Why not read our stories below:
Mason was diagnosed at the age of 7 months with Dravet Syndrome which is a rare debilitating condition which can cause prolonged seizures, developmental delay and sadly SUDEP. He first started having seizures at the age of 4 months. Despite everything life has thrown at him, he is a very happy, fun loving courageous little boy!!
Zoë’s Place aka our extended family, has enabled my family to function how we do.
Firstly, Zoë’s input has allowed me to have quality time with my eldest who also has the same condition as Mason. Secondly, I cannot express how I feel knowing Mason is loved and cared for at Zoë's like he is. The peace of mind is second to none!! Which means when Mason is at Zoë's, I can breath and totally enjoy my time with Jake knowing Mason is so happy, interacting with new friends in a very safe environment & medically he is looked after too.
If I could sum up Zoë's in a sentence it would be "they give so much, yet take so little".
What Zoë’s Means to Me and My Mummy…… Our Story.
Aedan is a very vibrant, warm hearted, charming little boy with the biggest personality, he always smiles and his eyes are bright. The simplest of things will make him giggle and with his angelic face, he is very cheeky and loves getting everyone’s attention.
Unfortunately since birth in 2012, Aedan’s journey has not been simple. Aedan has a very rare degenerative life limiting disease Pelizaeus-Merzbachers Disease (PMD Leucodistrophy.) PMD is a terminal illness for which there is no cure! It affects 1 in 500,000 boys with less than 1000 confirmed cases worldwide.
This usually begins to present itself at primary school age in which the boys begin to lose their motor skills which in turn leads to deterioration.
Aedan has a unique, rare mutation of connatal PMD. Regretfully this has meant that he was born with all the marked characteristics of connatal PMD evidently concluding he is already deteriorating.
Aedan’s symptoms are multiple, complex and he will develop additional symptoms along his journey. To explain a few he is solely fed through a gastrostomy tube and has no trunk or head control, he cannot sit up unaided or walk. He cannot hold on to anything for any noticeable period, he can move his arms and legs, however this can mainly be involuntary, he is extremely underweight due to reoccurring sickness and has spells when he struggles to breathe.
Despite his limitations though, Aedan fights every day. Every task may be difficult, but he goes for it with every effort, especially just for a reaction, to make the room smile or laugh. He is blissfully unaware that his time with us is precious and how poorly he is.
No matter how hard his body works, even just to breathe or attempt to sound the words “I luooovooo” he is one very happy little soul on one big adventure.
This journey cannot be walked alone, in addition to family and friends, Zoë’s Place has been a Godsend.
I am a single young Mum, when I first started my journey at Zoë’s Place I was very shy.
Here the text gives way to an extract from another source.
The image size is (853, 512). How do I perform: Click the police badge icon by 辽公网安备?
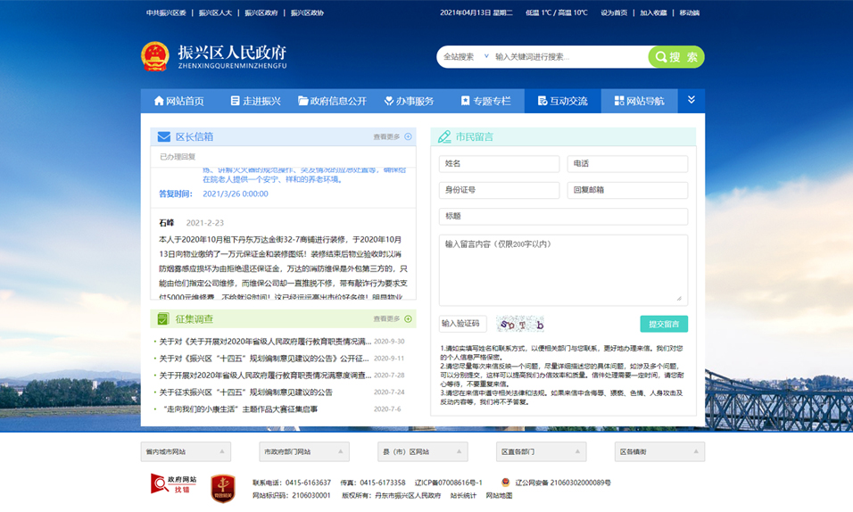coord(505,483)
It is not a world I have entered before and I didn’t quite know what to expect……… Perhaps an overwhelming feeling of sadness?? Definitely not!
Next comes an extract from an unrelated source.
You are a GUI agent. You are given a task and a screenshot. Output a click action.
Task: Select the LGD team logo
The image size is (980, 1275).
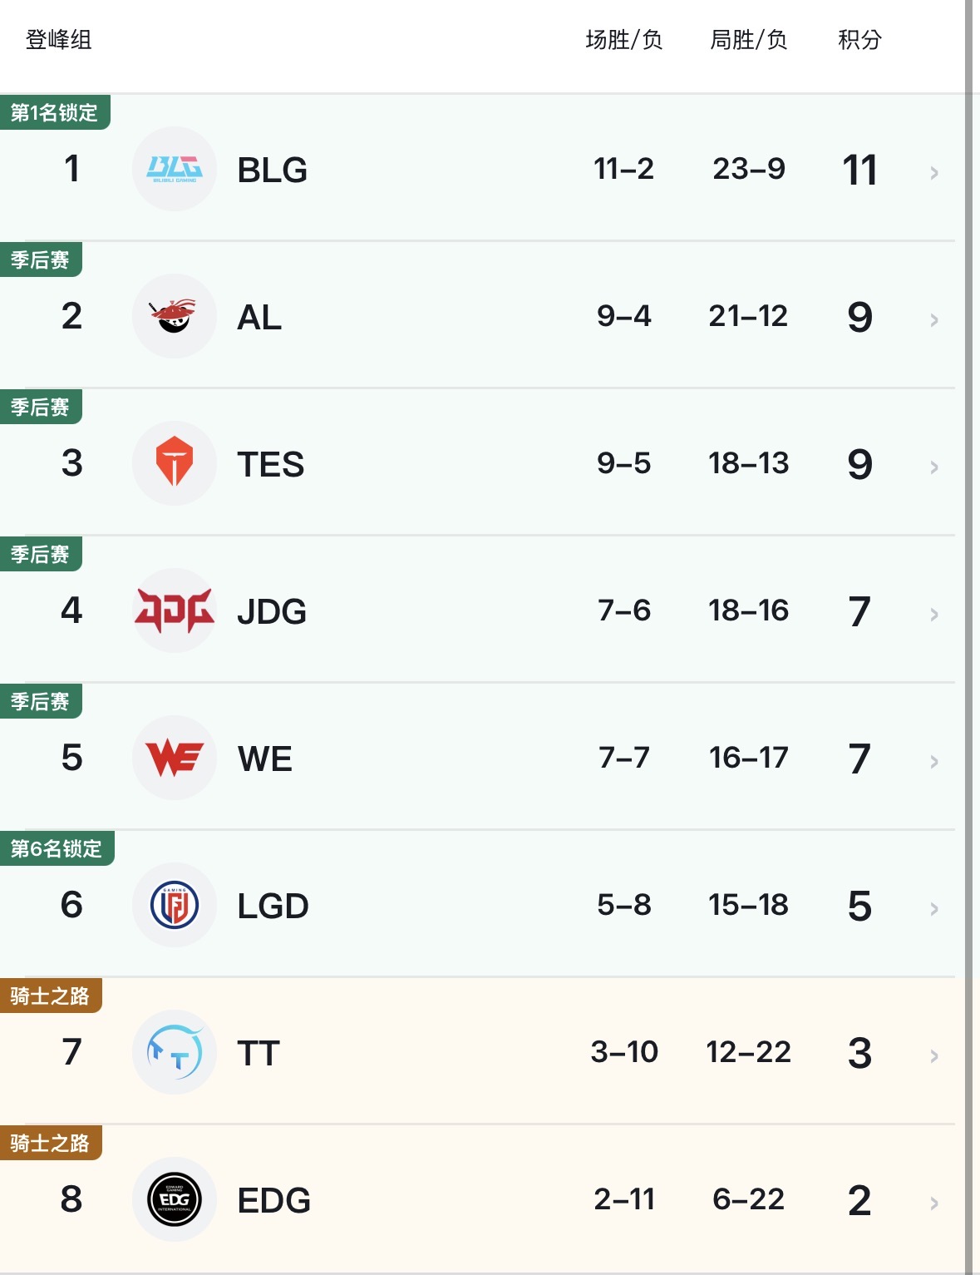[x=175, y=905]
Zoë’s Place is extremely warm, they welcome you with open arms, you kind of become a member of their family. The children are so happy and the care and attention they receive isn’t only loving, genuine and fun. It is professional, precise and handled extremely well dynamically. They are there through the good times and the bad times, whether that’s child related or you are just ready to pull your hair out and need a sit down with a cup of coffee, they accommodate and support you the best they can.
They have this gift that they know we are more in the know than they are about our child’s care. Aedan’s last very scary spell in hospital was the hardest time, we didn’t know which way it was going. Zoë’s place called every single day and staff visited. They ensured all our wishes in his end of life care plan were met. They kept mine, my family and Aedan’s spirits up in our darkest hour.
If I had to sum Zoë’s Place up in three words, they would be Hope, Strength and Normality.
I cannot thank the staff and the charity enough for what they do and continue to do for myself, Aedan and all the other children and parents.